Blog Plan

Below is the list of all hacks that were worked on during Astro Hack Week 2014, exported from the hackpad. Each one will become a blog post, somehow. If your hack is missing, or the link to your hackpad is broken, please fix it! Preferred MO is fork this repo, check in the edit, submit a pull request. And check out the "Home Runs" section for the blog posts that we have already published!

On Deck

Next Blogger, date: title (linked to hackpad etc)
Next Blogger, date: title (linked to hackpad etc)
Next Blogger, date: title (linked to hackpad etc)

Home Runs

Jake Vanderplas, 2014-09-20: Multi-output Random Forests, source code (ipynb) here

Hacks Still To Be Blogged

An Astrophysicist's Interactive Resume (Caroline Sofiatti) - Create an interactive resume (something like this) that tells a kid-friendly, high-level story about my research and my lab by using images and data visualization. I think this is a good step towards getting kids, and in particular girls, more excited about science.
Cosmology Upgrade (Beth Reid) - Add standard cosmology analyses of N-body data to an existing package, either yt or PyNbody, with the latter having some UW contributors (?). I have in mind power spectrum, correlation function of halo mass bins or HOD galaxy catalogs. I may also abandon this idea and work on someone else's project :)
A Gaussian Process Toolbox for Black Hole Systems (Daniela Huppenkothen) - Black hole systems show many types of temporal variability, from intrinsic stochastic variability to periodicities to deterministic processes like flares and dips. I want to build a new toolbox based on Gaussian Processes to model these various phenomena; the main focus are X-ray observations of Ultra-Luminous X-ray Sources (ULXs), but this should be a starting point and be extensible to other relevant source classes such as black-hole binaries and AGN.

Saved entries

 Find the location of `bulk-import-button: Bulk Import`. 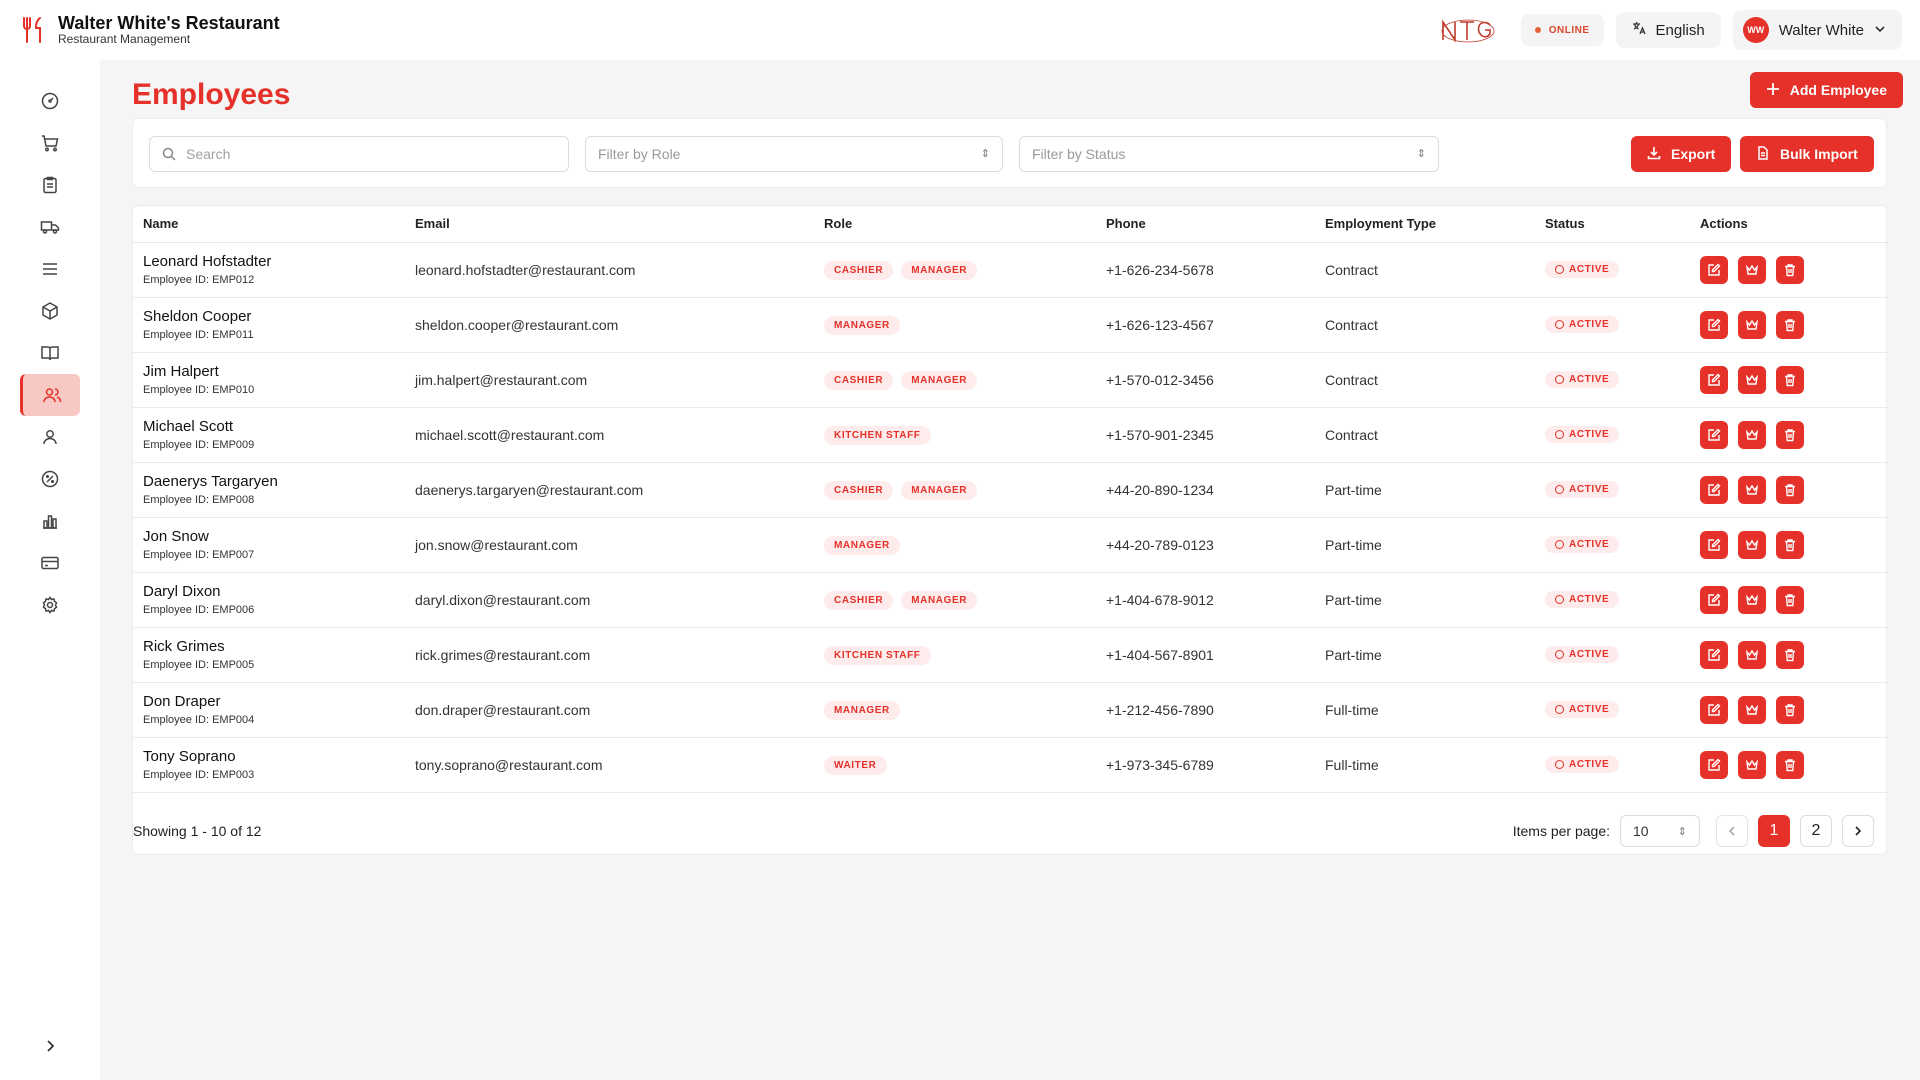

bulk-import-button: Bulk Import is located at coordinates (1807, 154).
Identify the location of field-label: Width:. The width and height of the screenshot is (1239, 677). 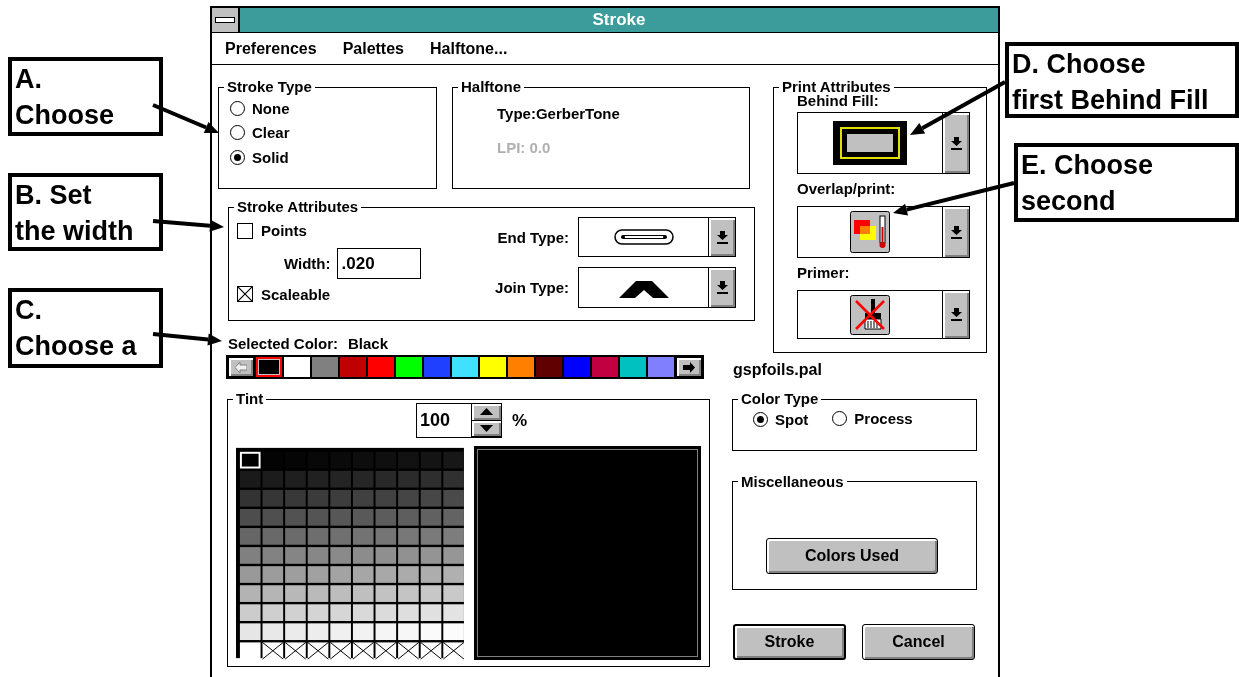
(308, 263).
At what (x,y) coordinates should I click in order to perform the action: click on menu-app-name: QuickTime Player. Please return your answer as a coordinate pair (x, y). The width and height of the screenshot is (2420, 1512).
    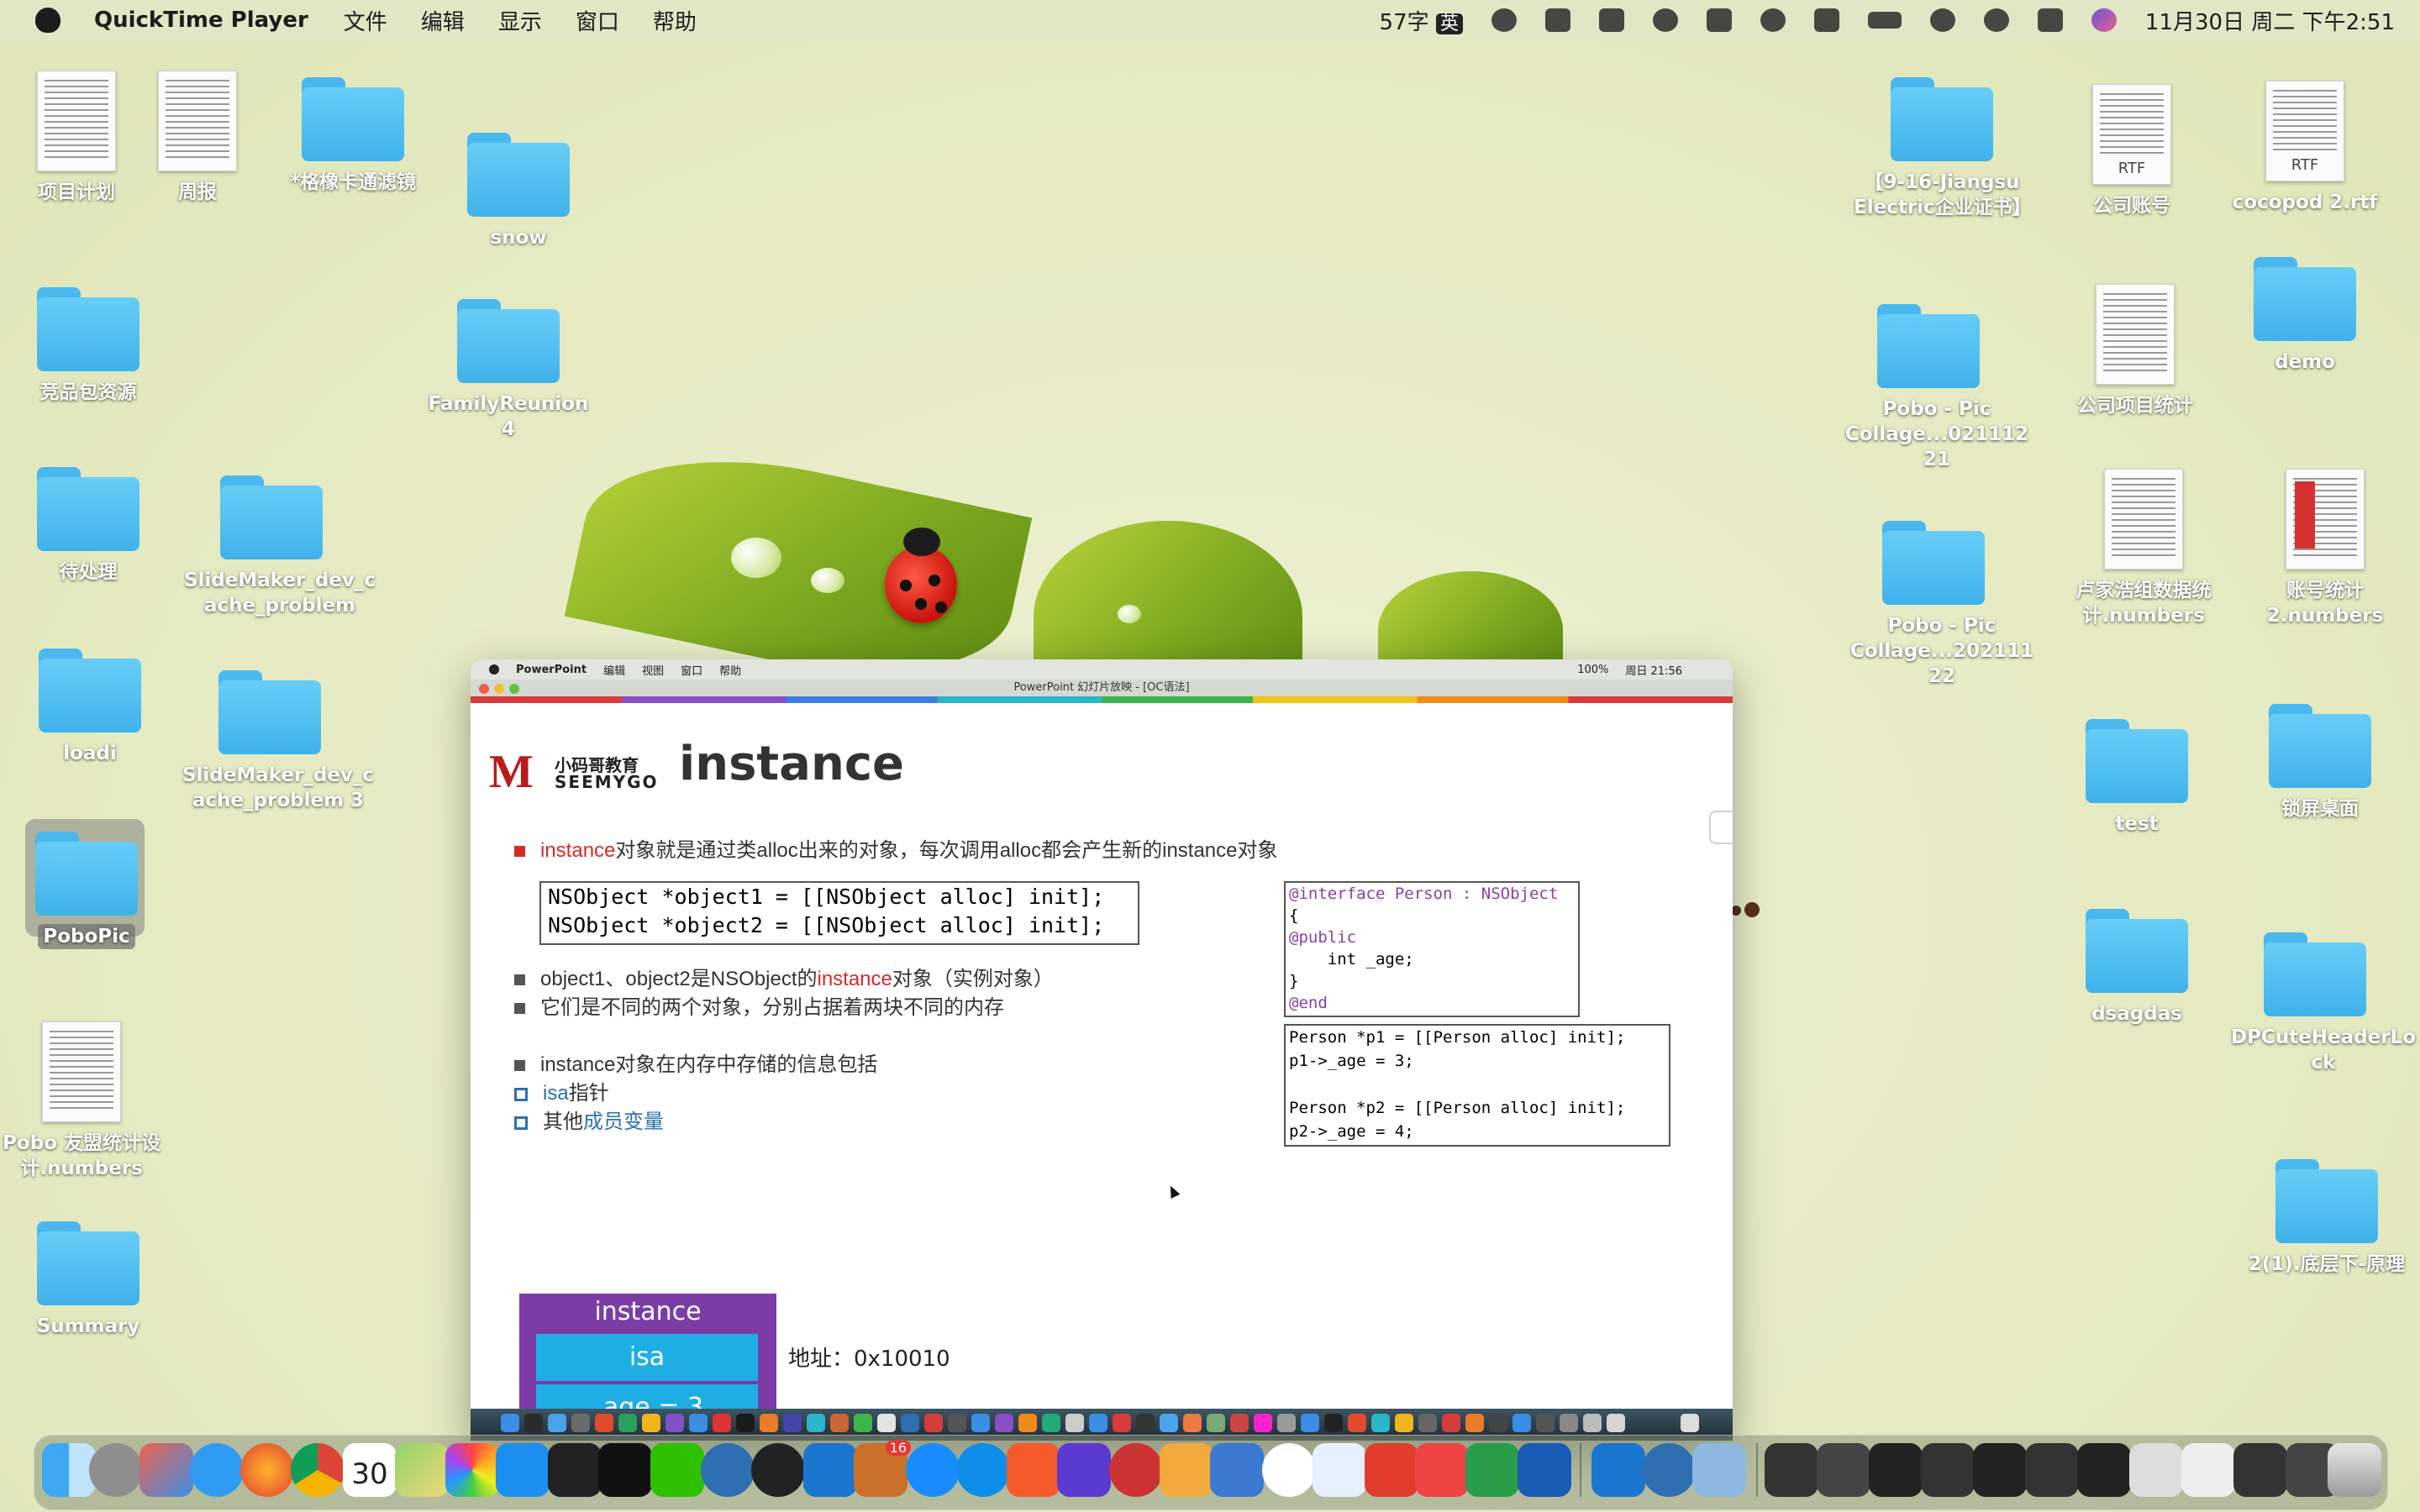
    Looking at the image, I should click on (201, 20).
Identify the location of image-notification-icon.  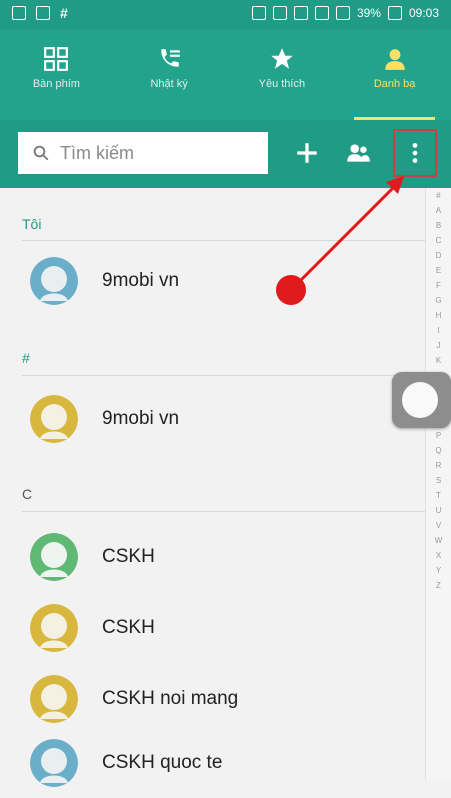
(43, 13).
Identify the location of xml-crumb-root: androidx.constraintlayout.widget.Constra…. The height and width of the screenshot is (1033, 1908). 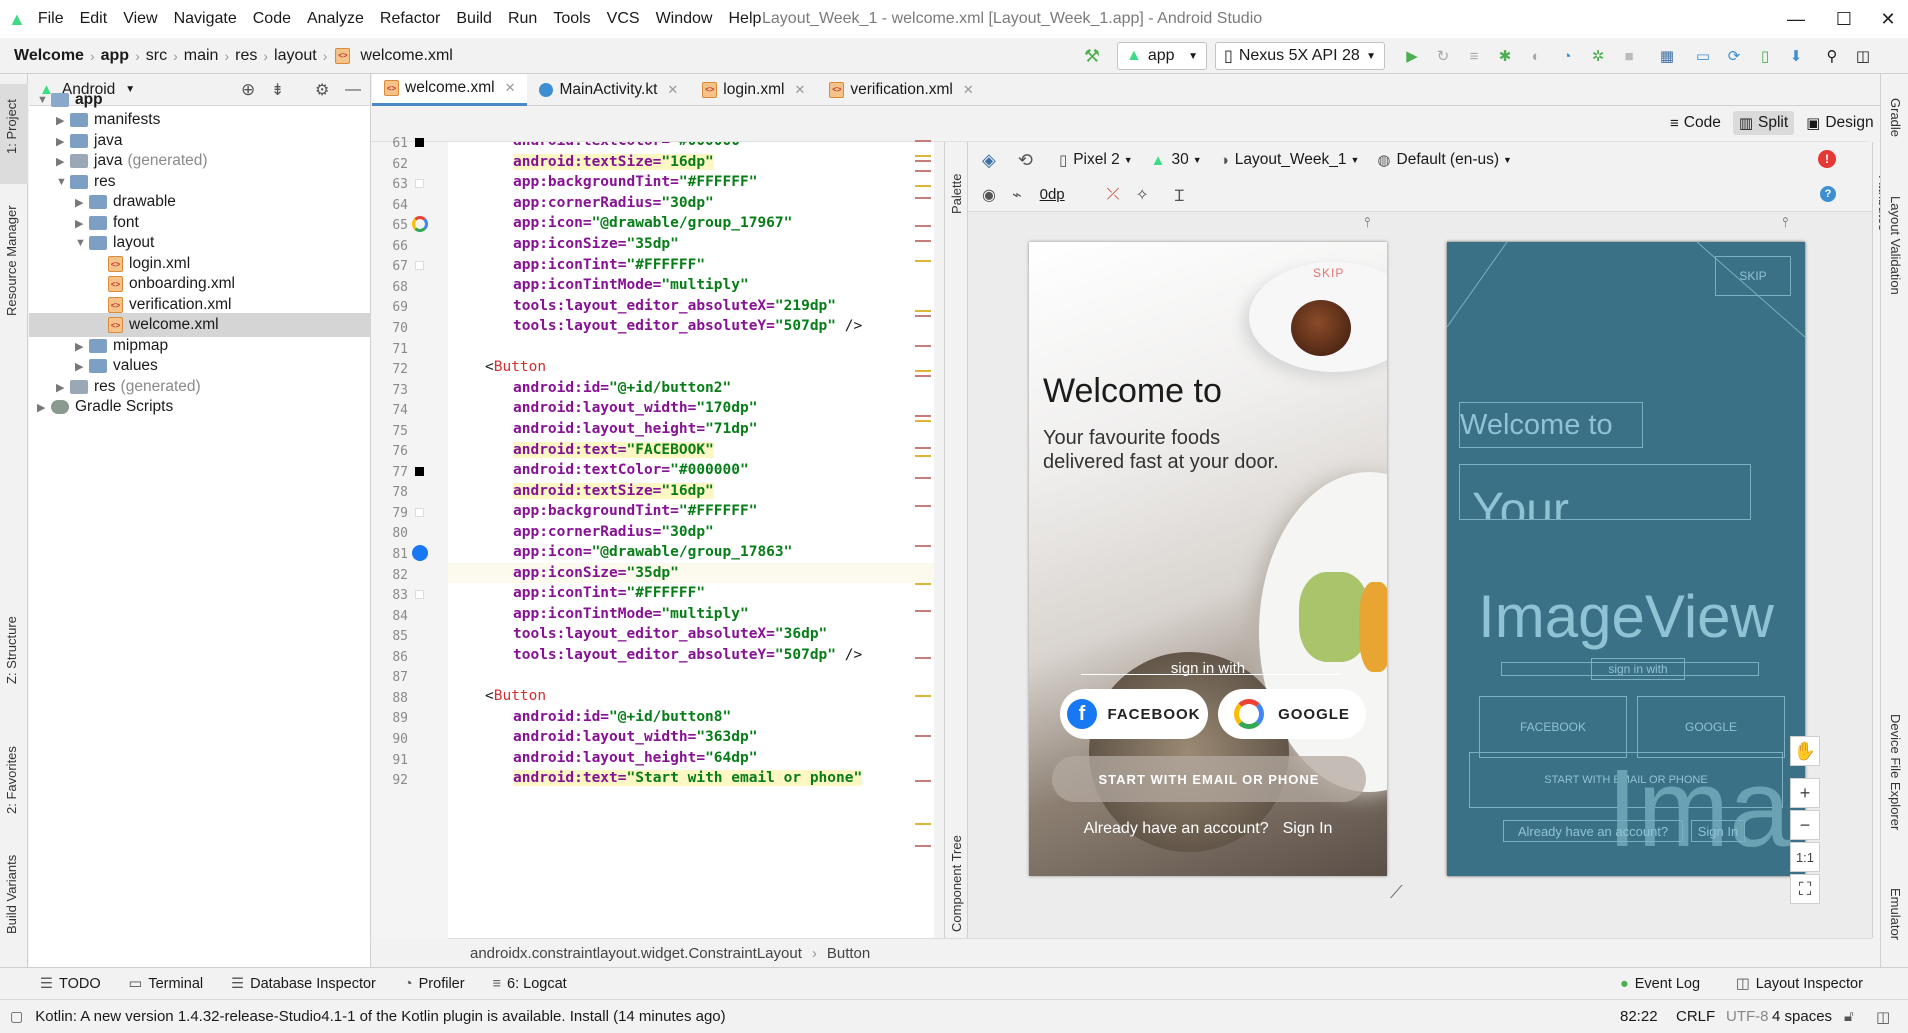
(636, 954).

* _ASSIGNMENT_
Answer these about the blog plan:
1. Under "Home Runs," who wrote the published post, and what date is listed?
2. To which existing packages does the cosmology upgrade hack propose adding standard cosmology analyses?
3. What observations are the main focus of the Gaussian Process toolbox for black hole systems?

* _REPLY TO THE TASK_
1. Jake Vanderplas, 2014-09-20.
2. yt or PyNbody.
3. X-ray observations of Ultra-Luminous X-ray Sources (ULXs).